Entwicklung eines optischen Lageüberwachungssystems für einen neuartigen flexiblen Roboter mit steuerbarer Steifigkeit zur Durchführung minimal-invasiver chirurgischer Eingriffe

One of the most dynamically evolving branches of modern robotics is the area of medical robotics. Especially in minimally invasive surgery these applications lead to several advantages for the patients (faster convalescence, better cosmetic results, higher comfort), but also to some technical challenges for the surgeon. The minimally invasive surgery offers great potential for robot-based assistance and now represents a separate branch of research that is expanding continuously.
Most of the available systems are based on adapted industrial manipulator platforms. The established technology allows high precision and often a detailed pre-planning of the individual work processes. This often contrasts with high space requirements, which considerably restrict also the working space of the surgical team and often results in a non-ergonomic working posture.
Electric driven devices used in surgery require extreme safety precautions raising the development and operating costs. As a further consequence the developed systems are often not compatible with the nuclear magnetic resonance spectroscopy (NMR-compatibility).
The EU funded project „Stiff-Flop“ follows a different approach. The basis here is a highly flexible silicon tube that can be maneuvered through narrow holes by applying pressure to channels inside and that can be stiffened dynamically to apply forces to its environment. The idea is taken from the octopus, which can squeeze through narrow passages and grab prey on the other hand. Such a system - although inherently secure - brings a new set of challenges. The flexible nature of the system requires completely new approaches and solutions, especially in the field of sensors.
One of the tasks is the development of an optical sensor system that calculates the pose of the Stiff-Flop arm based on the available video stream from the endoscopic camera in order to enhance its position control. The biggest challenge lies in the reliable detection of the desired object. The nature of the object itself and the conditions in the work space as well as the equipment available for MIS lead to several restrictions in implementation strategies.
In addition, the task has to be carried out without the usage of a stereo camera system. Position and orientation of the tube have to be determined based on the video stream of a single endoscopic camera.
Established methods are not applicable in the examined scenario, as these are generally based on either the detection of known and trained outline, a clear well-known texture or pronounced differences in contrast of foreground and background. None of these conditions is given here: The manipulator is throughout flexible, can change its length, and texture recognition is difficult to implement, since any fitted pattern gets distorted significantly with increasing curvature of the arm. Because of these reasons, the pose determination is done in two steps: In the first step the Stiff-Flop arm is detected with a texture-based approach by a so-called Support Vector Machine (SVM). The resulting outline is measured and used to estimate the spatial pose of the tube. The second step is the detection of optical circular markers with a modified circle detection algorithm.
The detection of these circulating markers has several advantages. Firstly, the figure remains almost distortion-free with sufficiently narrow markings; on the other hand, a possibly occurring, system-related radial extension of the arm solely affects the accuracy of the distance measurement between the camera plane and the central axis of the manipulator.
The presented method is also robust against noise or smaller highlights, as long as the contour of the ring is not interrupted over larger sections.
The redundancy of the two methods used essentially offers two advantages: First, it allows a plausibility check of the detected marker positions; on the other hand, the calculation of a continuous centre line is possible.
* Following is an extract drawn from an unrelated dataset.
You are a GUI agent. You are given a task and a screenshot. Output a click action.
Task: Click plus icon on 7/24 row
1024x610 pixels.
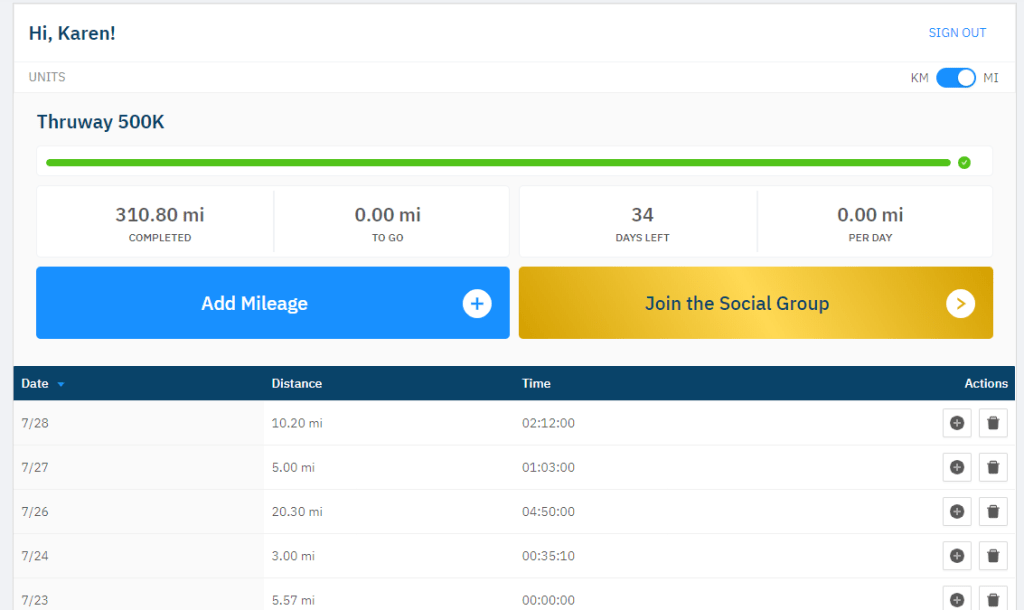click(x=956, y=555)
In addition, this center line can be used for simple collision detection, if 3D models of the working space are provided. For the primary task this aspect plays a subordinate role.
During the implementation phase, it has turned out that a parameter optimization with subsequent re-calibration or measurement of the optical setup is essential. Based on a large number of partially dependent parameters methods and tools have been designed and implemented allowing a user to identify optimal parameters with a structured approach. Based on a graphical representation method developed by Prof. Alfred Inselberg of Tel Aviv University, Israel, an intuitive user interface has been developed, allowing a simple comparison of different parameter sets.